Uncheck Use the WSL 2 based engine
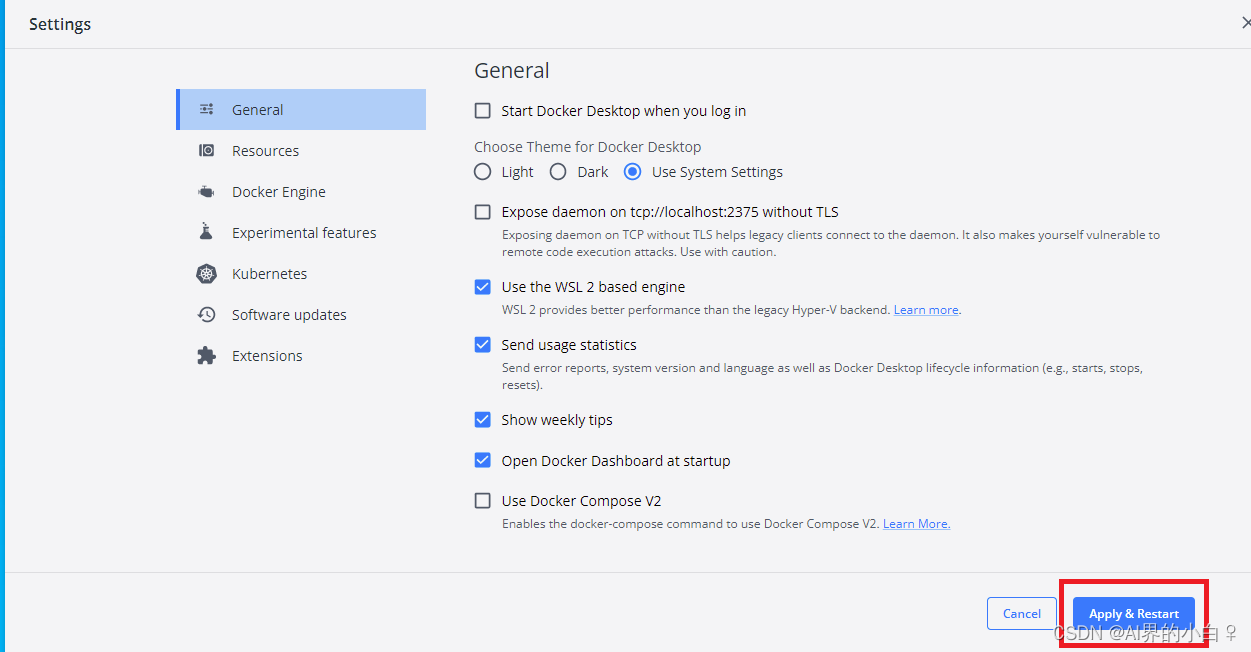pos(483,287)
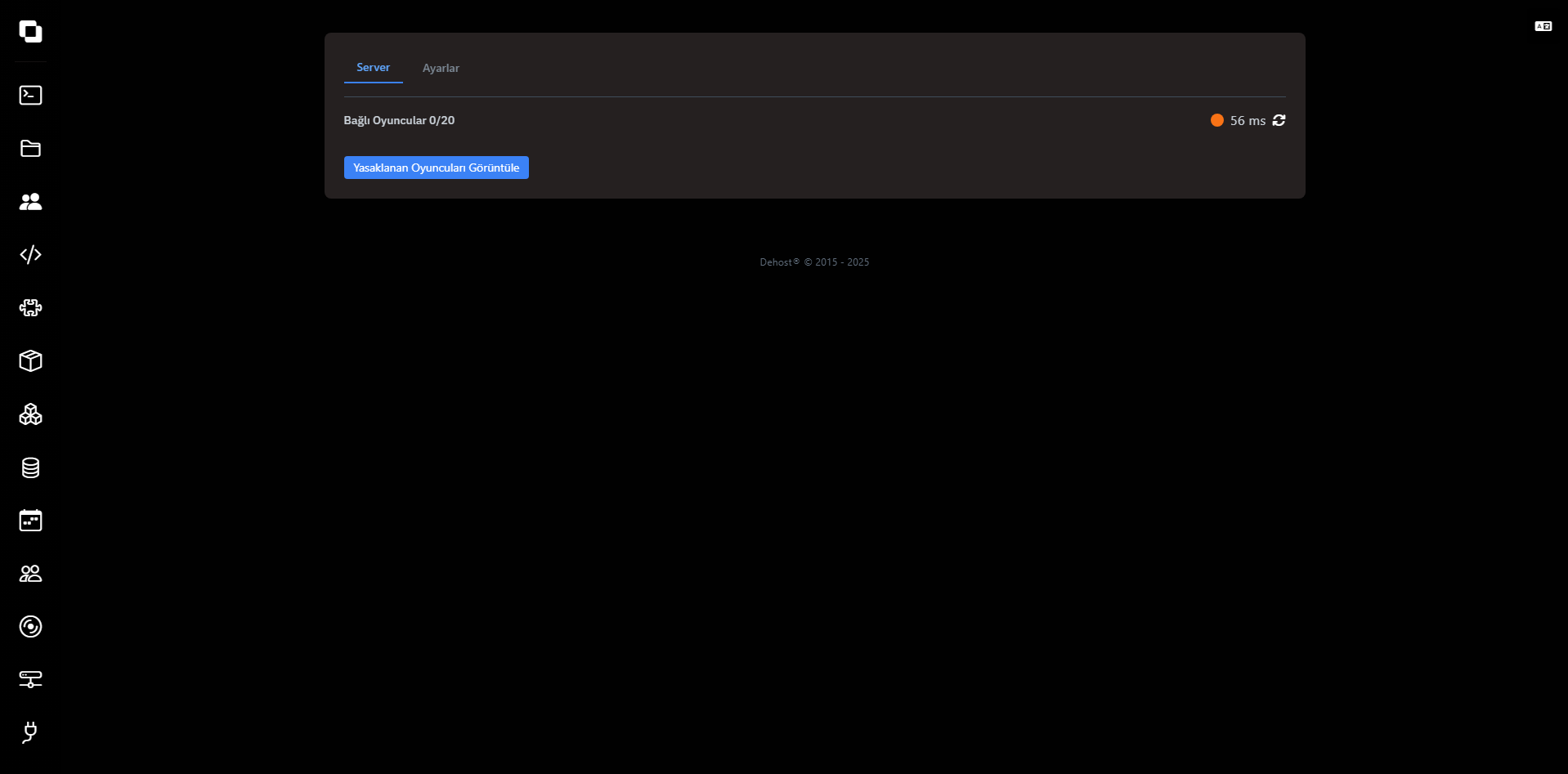Image resolution: width=1568 pixels, height=774 pixels.
Task: Open the File Manager folder icon
Action: (30, 149)
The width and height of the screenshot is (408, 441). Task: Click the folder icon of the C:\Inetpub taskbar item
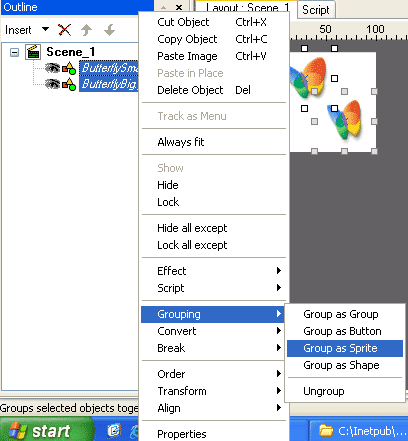(326, 431)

══════════════════════════════

*To do*.
Please copy the material above line for line, without changing anything, and leave out the pictures.

*Result of this task*.
Uncheck Use the WSL 2 based engine
pos(483,287)
Image resolution: width=1568 pixels, height=774 pixels.
Task: Open the File Manager folder icon
Action: (30, 149)
The width and height of the screenshot is (408, 441). Task: Click the folder icon of the C:\Inetpub taskbar item
(326, 431)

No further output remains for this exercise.